Mit „Der verbotene Ort“ legt Fred Vargas erneut einen verboten guten und packenden Kriminalroman vor, der unter die Haut geht. Während eines europäischen Polizeikongresses in London werden Adamsberg und Danglard Zeugen eines skurrilen Vorfalls. Vor dem sagenumwobenen Friedhof Highgate werden 17 abgestellte Schuhe gefunden – in ihnen noch die abgeschnittenen Füße ihrer ehemaligen Besitzer. Danglard meint, die Füße seines serbischen Onkels wiedererkannt zu haben. Zurück in Paris wird Adamsbergs Einheit zu einem Tatort gerufen, der seine ganze Aufmerksamkeit erfordert. Nichts Geringeres als ein Massaker scheint in der Villa außerhalb von Paris stattgefunden zu haben. Die kaum erkennbaren Überreste eines ehemaligen Gerichtsjournalisten liegen verbrannt im Kamin oder sind im Salon des Hauses verteilt, nachdem man sie anscheinend durch einen Fleischwolf gedreht hat. Einziges brauchbares Indiz in dem Haus ist ein Brief des Opfers, in dem er von einem serbischen Dorf spricht. Nun beginnt Adamsberg nach der Verbindung zwischen Großbritannien, Frankreich und Serbien zu suchen, während andere hinter seinem Rücken versuchen, höhere Interessen durchzusetzen und seine Ermittlungen zu verhindern. Welche Rolle spielt dabei sein zweiter Assistent Mordent dabei, dessen Tochter aufgrund ihrer Verbindungen zu einem Mordfall hinter Gittern sitzt? Als fingierte Beweise auftauchen, die Adamsberg das Massaker zuschreiben, wird es eng für ihn und er reist nach Serbien, zum Ursprung des Vampirmythologie. Dort überschlagen sich die Ereignisse und Adamsberg gerät in noch nie da gewesene Gefahr.
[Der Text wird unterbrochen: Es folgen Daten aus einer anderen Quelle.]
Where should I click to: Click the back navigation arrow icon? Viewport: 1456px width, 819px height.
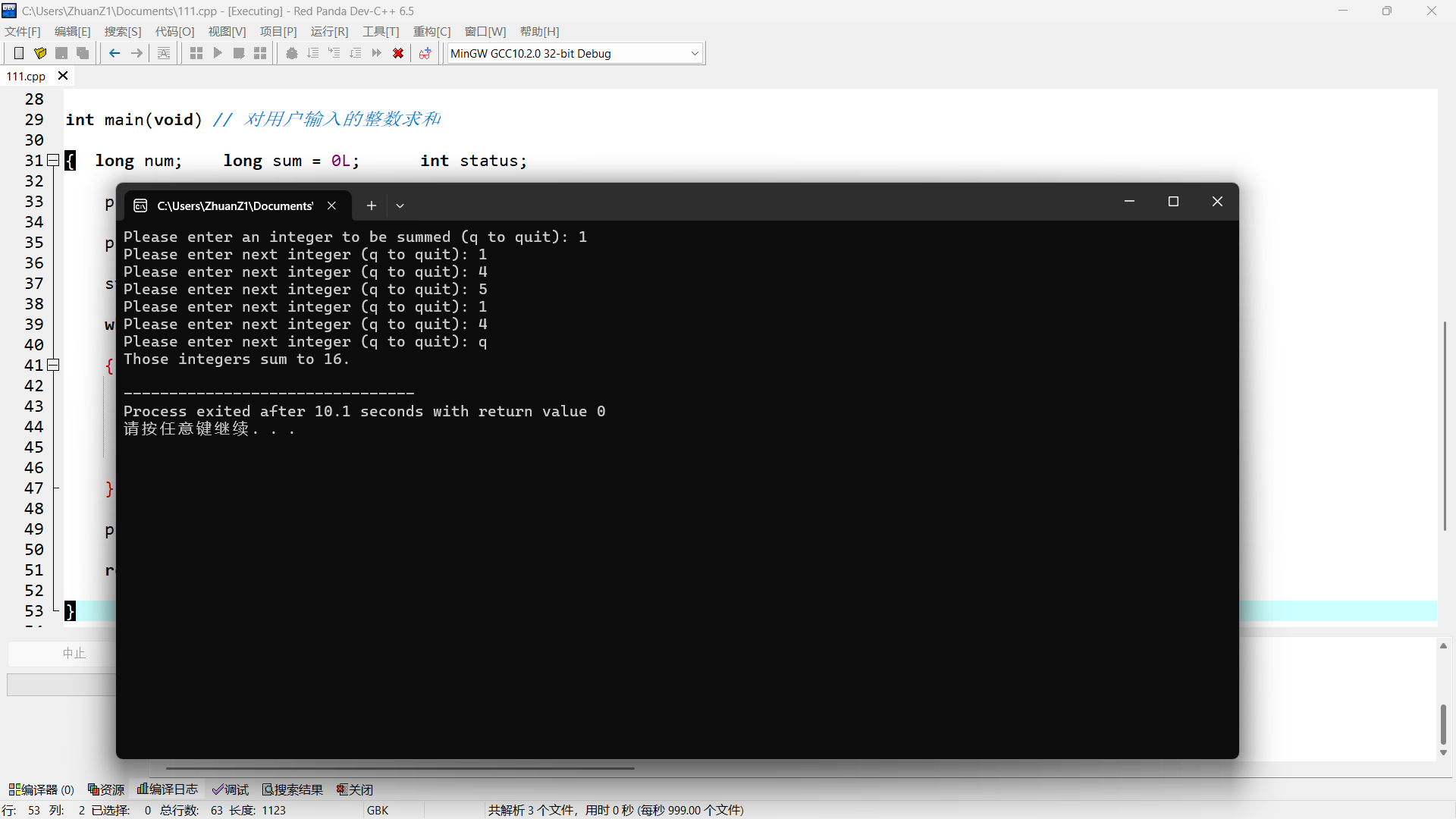click(115, 53)
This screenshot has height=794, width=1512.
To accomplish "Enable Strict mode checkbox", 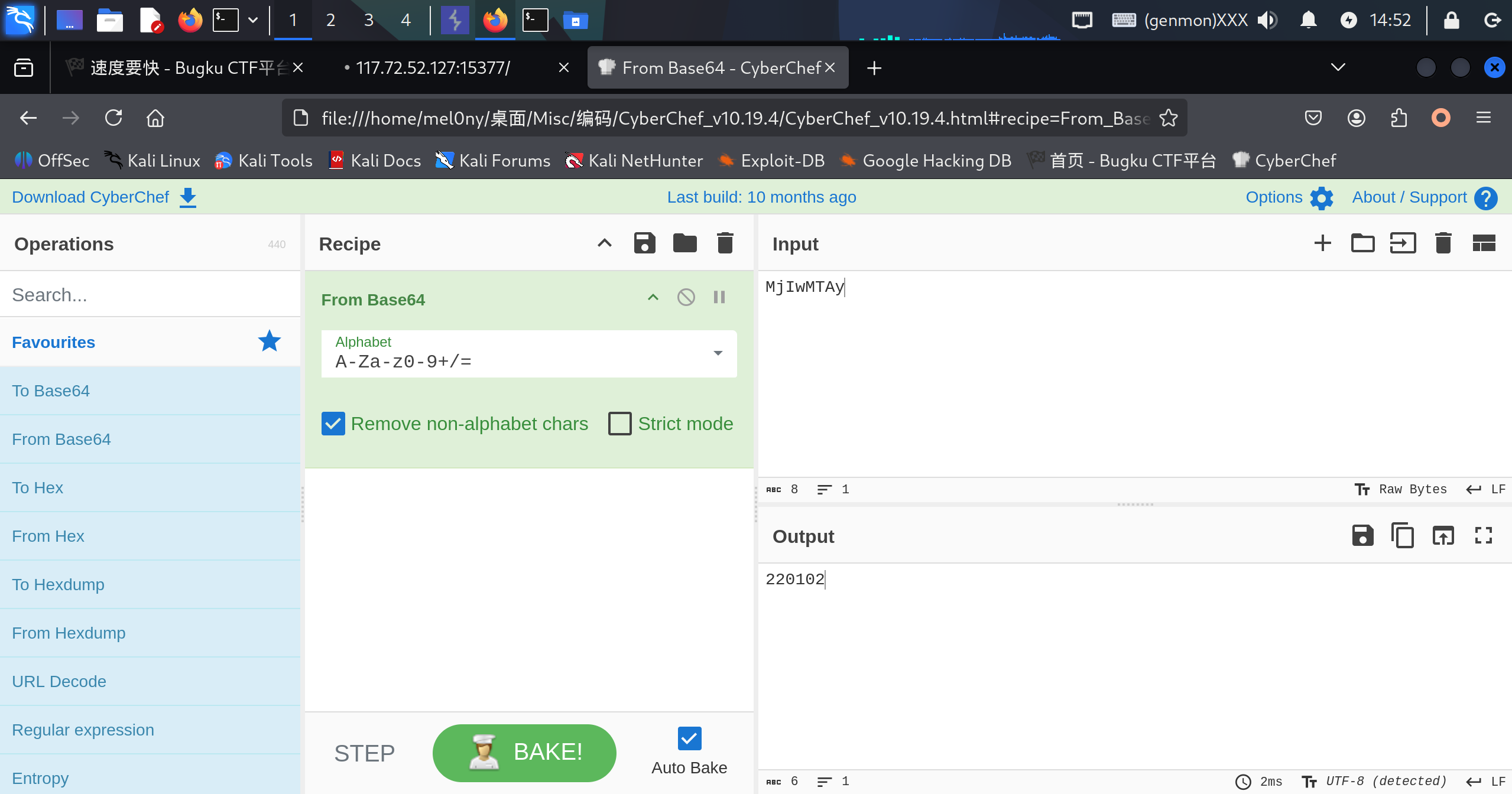I will click(x=620, y=424).
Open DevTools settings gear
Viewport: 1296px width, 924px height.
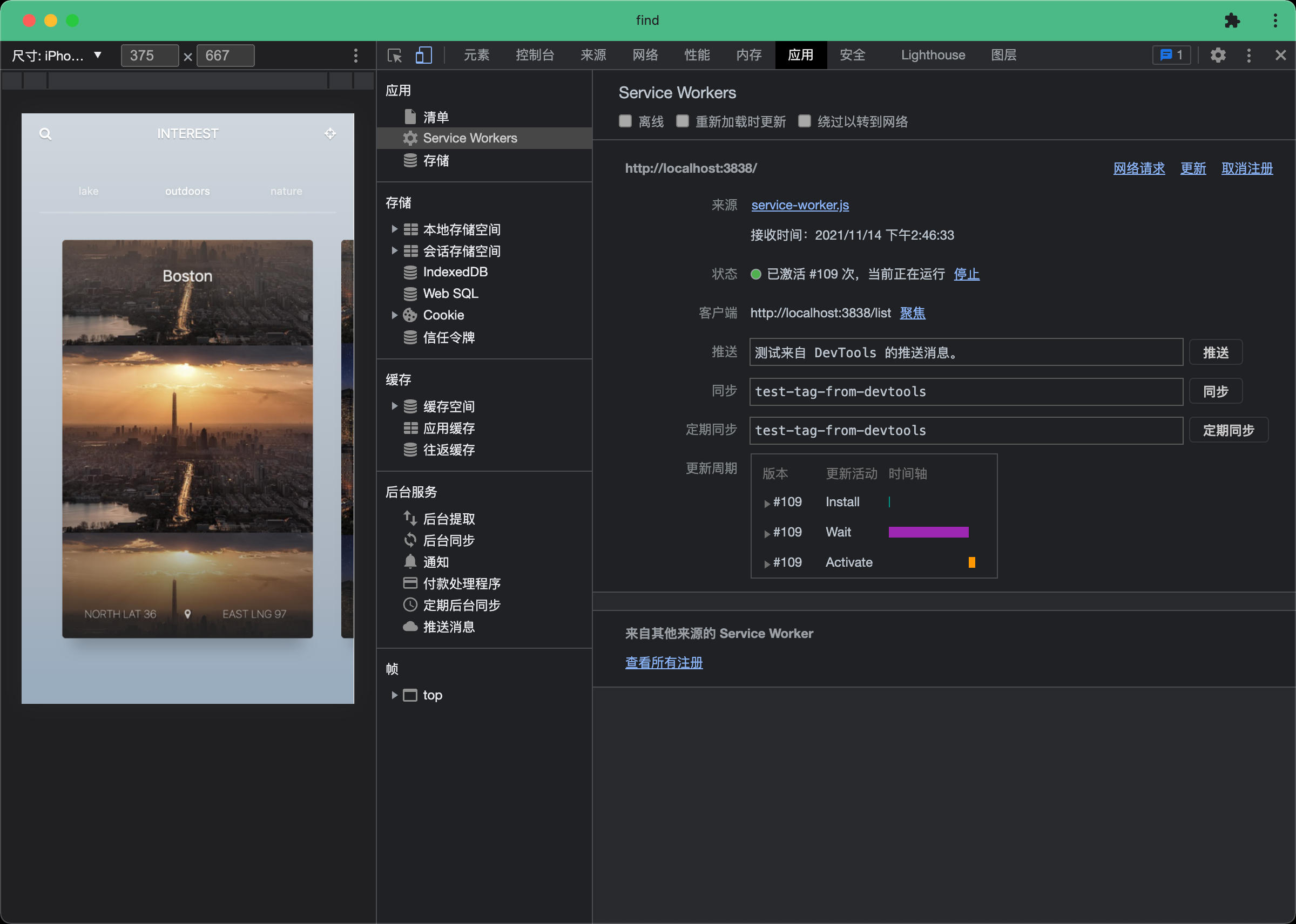tap(1218, 55)
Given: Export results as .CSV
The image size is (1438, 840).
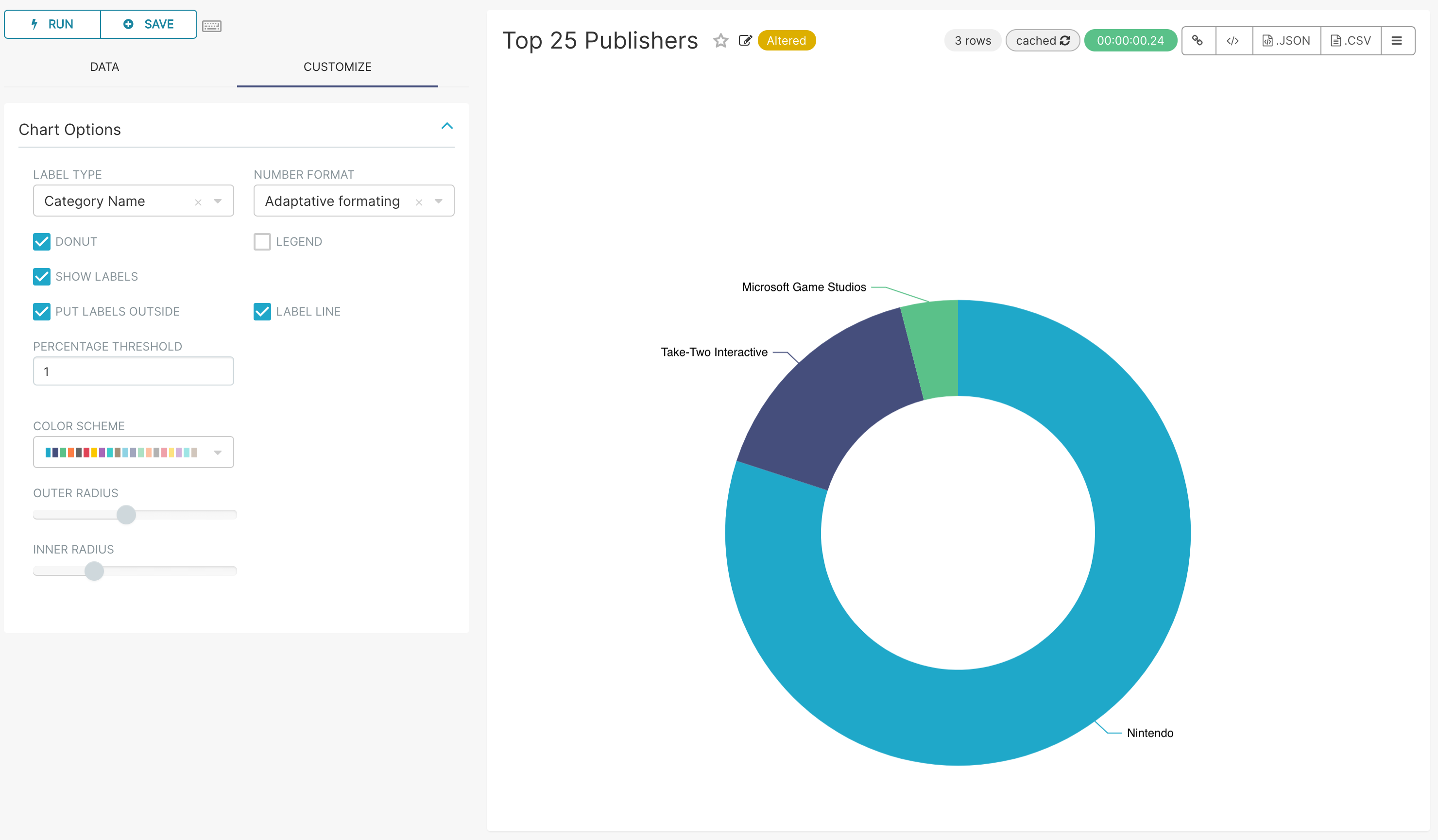Looking at the screenshot, I should pyautogui.click(x=1350, y=40).
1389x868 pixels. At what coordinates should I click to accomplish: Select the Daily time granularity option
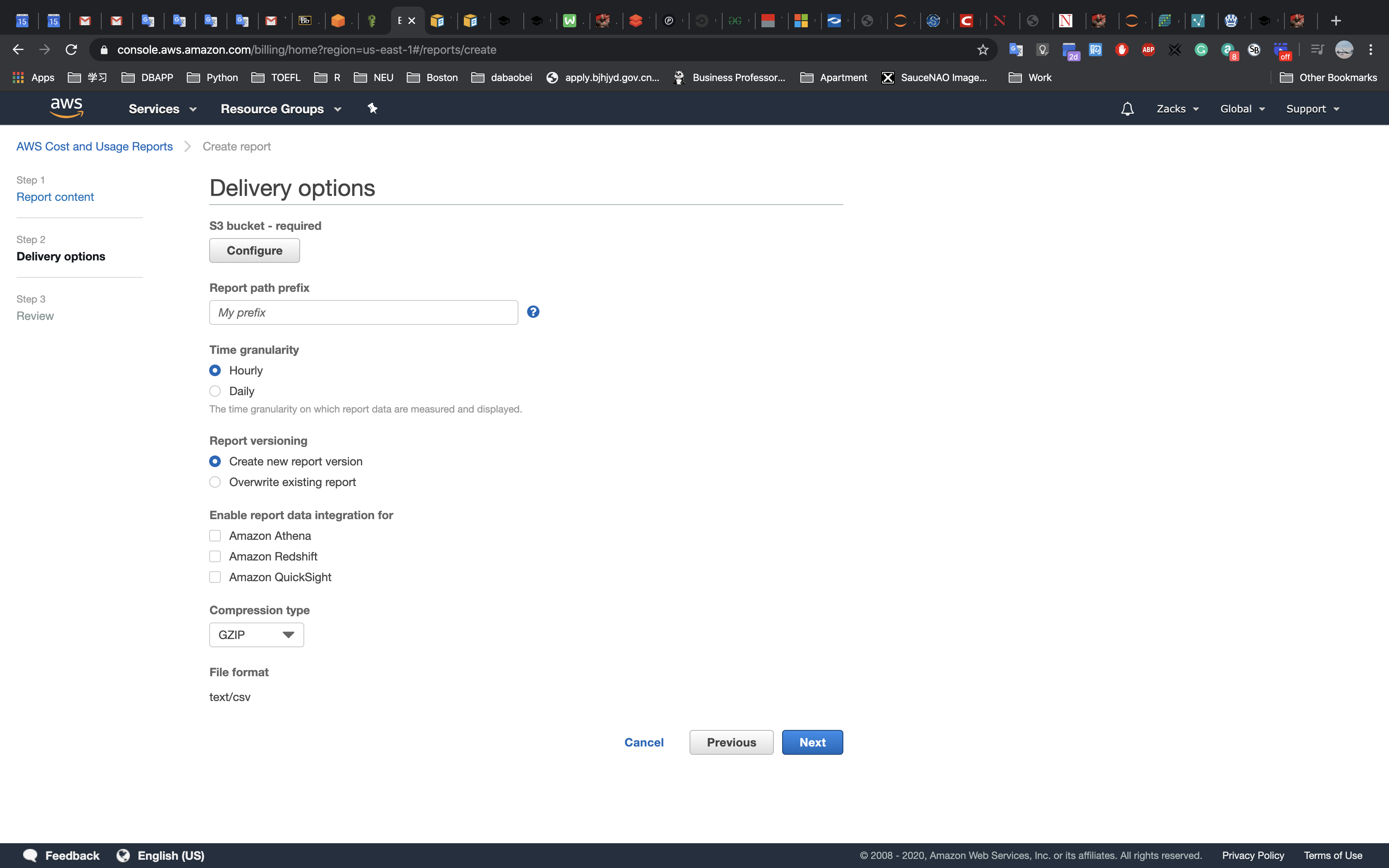pos(215,391)
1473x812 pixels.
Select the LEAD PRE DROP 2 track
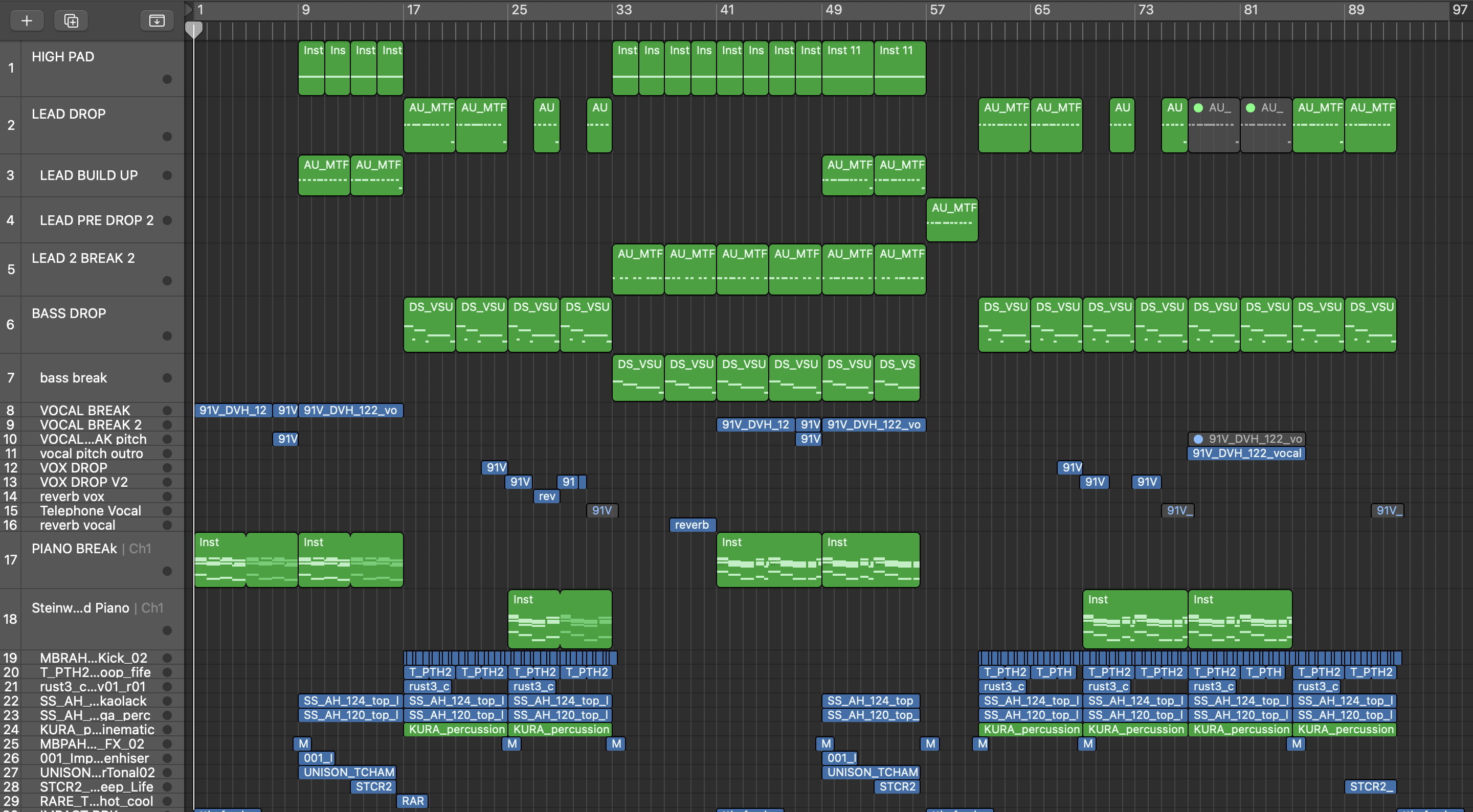pyautogui.click(x=96, y=220)
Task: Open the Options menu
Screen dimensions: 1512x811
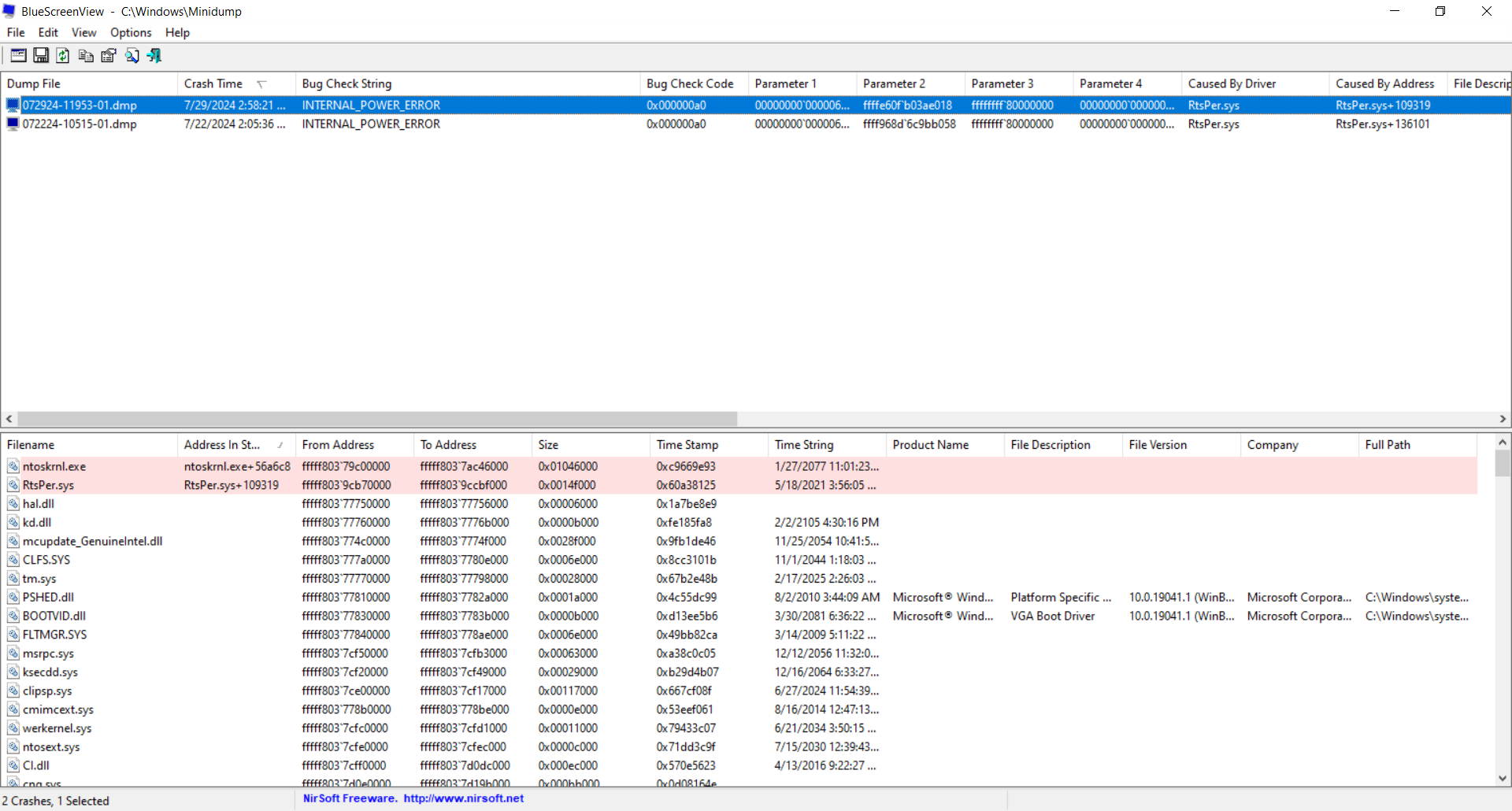Action: pyautogui.click(x=130, y=32)
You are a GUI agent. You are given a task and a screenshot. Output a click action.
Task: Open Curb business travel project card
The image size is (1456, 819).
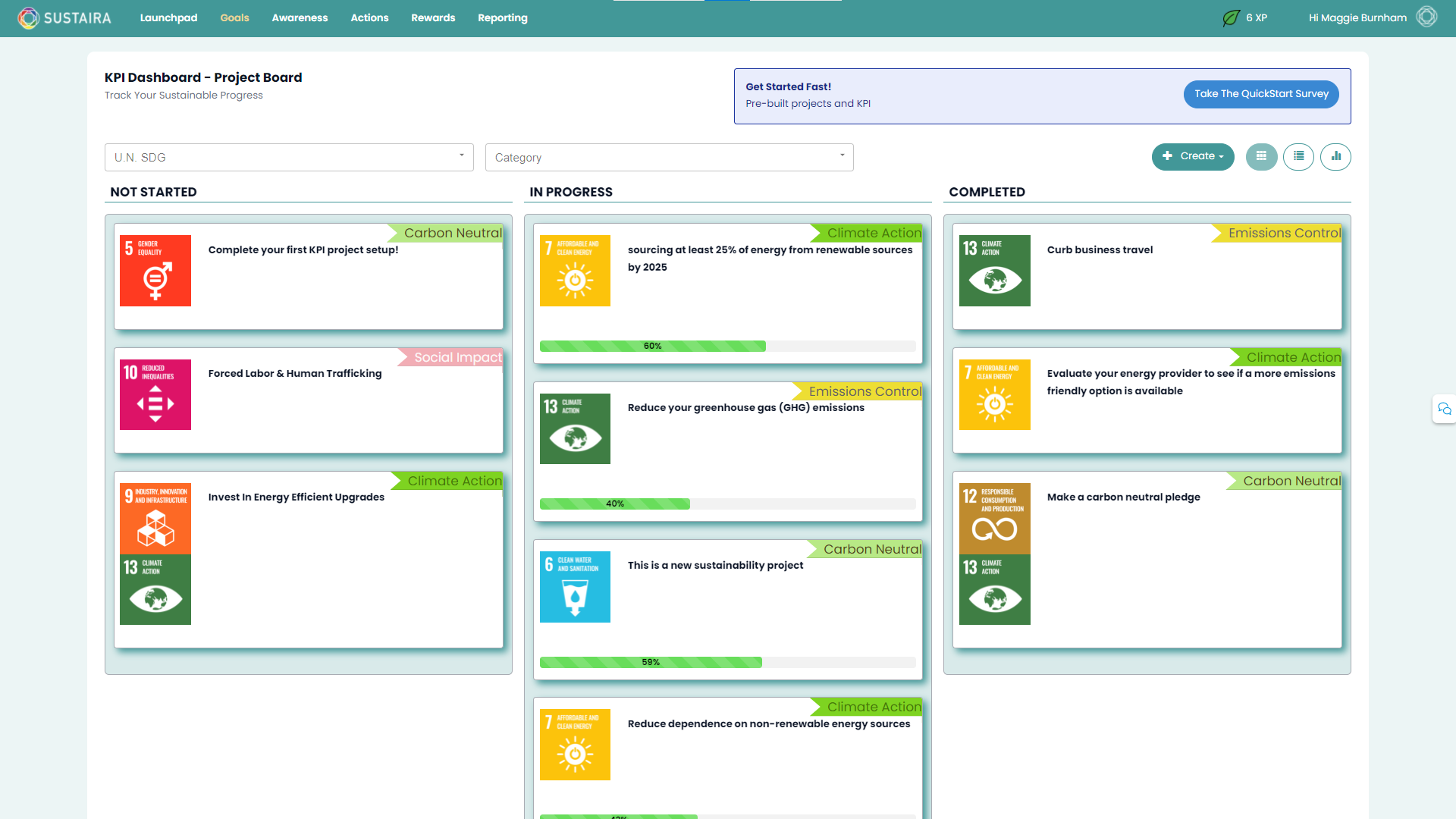(1100, 249)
Fred Vargas ist mit ihrem neuen Kriminalroman erneut ein Coup gelungen. Wieder einmal führt sie ihren Lesern eine Vielzahl an potenziellen Mördern vor – wenn auch der Gärtner als möglicher Täter schnell als „Image d’Epinal“ ausscheidet –, eröffnet dunkle Wege und Seitenpfade und lässt den Leser lange im Dunkeln tappen; finale Überraschung inklusive. Dabei macht sie deutlich, warum sie zu Recht zu den Granden der europäischen Kriminalliteratur gehört. Mit den historischen Feinheiten des Falles präsentiert sie das Detailwissen der Archäologin und Historikerin, ohne dabei oberlehrerhaft zu referieren. Zugleich umschifft sie geschickt die Abgründe der Detailverliebtheit, ohne dabei nur an der Oberfläche zu schwimmen. Sie trifft die richtige Balance zwischen Anspruch an den Leser und der Pflichterfüllung der an sie herangetragenen Erwartungen an informative Zerstreuung.

Die Rezeptur klingt einfach, allein die Zubereitung ist kompliziert, um zu solch intelligenten und genialen Romanen zu gelangen. Die Täter in Vargas’ Romanen sind entweder hoch intellektuell oder aber zutiefst manisch in ihrem Tun. Dabei wandeln sie stets auf den verborgenen Nebenpfaden der dunklen und fast in Vergessenheit geratenen Geschichte und bedienen sich den verdeckten Mythen der europäischen Völker. Deren Details lüftet Danglard, Adamsbergs Vollzeitenzyklopädie auf Beinen. Zu jedem Tatort, jeder Täteranspielung, jedem Detail präsentiert er das notwendige Hintergrundwissen, holt die irrsinnige Tat aus ihrer Absurdität und gibt ihr die Daseinsberechtigung in der aufgeklärten Welt. Danglard ist dabei das rationale Korrektiv zu Adamsberg, der den Leser mit seiner intuitiven Ermittlungsarbeit in die Psyche des Täters führt. Sein Vorgehen ist dabei aber nicht immer nachvollziehbar, weder für seine Brigade noch für den Leser. Danglards Entzauberung der Welt folgt also Adamsbergs Mystifikation der Tat. Gerade das kann ihm in Vargas’ neuem Kriminalroman zum Stolperstein werden, in dem nicht nur seine Karriere, sondern auch sein Leben an dem berühmten goldenen Nagel hängt.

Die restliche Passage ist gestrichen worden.